» Task directions
Find the line in the material below that contains "This screenshot has height=888, width=1255.", then give it again, with all later lines, exactly as shown.

'''

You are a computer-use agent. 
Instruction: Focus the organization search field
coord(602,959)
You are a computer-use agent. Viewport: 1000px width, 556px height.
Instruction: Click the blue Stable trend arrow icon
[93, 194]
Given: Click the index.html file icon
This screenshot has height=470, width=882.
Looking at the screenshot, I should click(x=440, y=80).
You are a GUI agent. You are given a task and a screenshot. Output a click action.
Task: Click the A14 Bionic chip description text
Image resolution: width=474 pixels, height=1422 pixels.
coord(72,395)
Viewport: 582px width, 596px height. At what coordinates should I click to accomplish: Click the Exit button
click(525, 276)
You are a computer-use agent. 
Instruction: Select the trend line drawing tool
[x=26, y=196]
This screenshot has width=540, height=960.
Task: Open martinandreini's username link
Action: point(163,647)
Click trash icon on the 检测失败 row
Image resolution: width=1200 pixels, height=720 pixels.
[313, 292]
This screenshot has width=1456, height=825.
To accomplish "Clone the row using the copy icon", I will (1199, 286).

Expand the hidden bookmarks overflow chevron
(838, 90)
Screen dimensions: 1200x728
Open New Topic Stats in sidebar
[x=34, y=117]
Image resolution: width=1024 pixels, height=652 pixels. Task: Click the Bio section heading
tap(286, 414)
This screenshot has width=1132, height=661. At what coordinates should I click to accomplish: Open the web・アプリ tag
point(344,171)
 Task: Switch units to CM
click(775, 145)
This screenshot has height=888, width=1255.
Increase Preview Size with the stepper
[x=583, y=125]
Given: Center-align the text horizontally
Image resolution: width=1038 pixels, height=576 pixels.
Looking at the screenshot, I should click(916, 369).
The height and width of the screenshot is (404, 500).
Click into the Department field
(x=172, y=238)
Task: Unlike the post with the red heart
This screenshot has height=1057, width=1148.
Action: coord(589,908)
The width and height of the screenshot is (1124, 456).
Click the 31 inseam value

'''

» Response to the task
This screenshot has height=888, width=1255.
Increase Preview Size with the stepper
[x=583, y=125]
Given: Center-align the text horizontally
Image resolution: width=1038 pixels, height=576 pixels.
Looking at the screenshot, I should click(916, 369).
The height and width of the screenshot is (404, 500).
Click into the Department field
(x=172, y=238)
Task: Unlike the post with the red heart
This screenshot has height=1057, width=1148.
Action: coord(589,908)
The width and height of the screenshot is (1124, 456).
Click the 31 inseam value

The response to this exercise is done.